2. Linear algebra preliminaries¶
In this preliminary section, we revise a few key linear algebra concepts that will be used in the rest of the course, emphasising the column space of matrices. We will quote some standard results that should be found in an undergraduate linear algebra course.
Hint
Before you attempt any exercises, you need to make sure that you have everything you need set up on your computer. See the checklist in the previous section.

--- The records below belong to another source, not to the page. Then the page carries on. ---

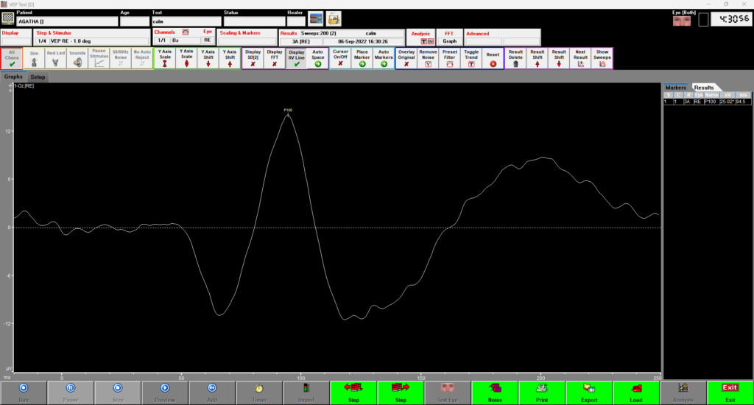Image resolution: width=754 pixels, height=405 pixels.
Task: Click the red Exit button
Action: click(729, 392)
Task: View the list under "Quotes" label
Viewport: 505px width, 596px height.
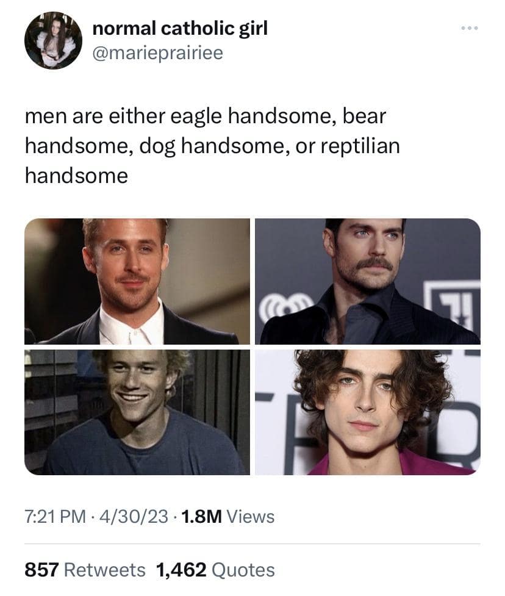Action: pyautogui.click(x=242, y=570)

2.1. Matrices, vectors and matrix-vector multiplication¶
Supplementary video
We will consider the multiplication of a vector
\[\begin{split}x = \begin{pmatrix} x_1 \\ x_2 \\ \vdots \\ x_n \\ \end{pmatrix}, \quad x_i \in \mathbb{C}, \, i=1,2,\ldots,n, \mbox{ i.e. } x \in \mathbb{C}^n,\end{split}\]
by a matrix
\[\begin{split}A = \begin{pmatrix} a_{11} & a_{12} & \ldots & a_{1n} \\ a_{21} & a_{22} & \ldots & a_{2n} \\ \vdots & \vdots & \ddots & \vdots \\ a_{m1} & a_{m2} & \ldots & a_{mn} \\ \end{pmatrix},\end{split}\]
i.e. \(A\in \mathbb{C}^{m\times n}\). \(A\) has \(m\) rows and \(n\) columns so that the product
\[b = Ax\]
produces \(b \in \mathbb{C}^m\), defined by
(2.1)¶\[b_i = \sum_{j=1}^n a_{ij}x_j, \, i=1,2,\ldots,m.\]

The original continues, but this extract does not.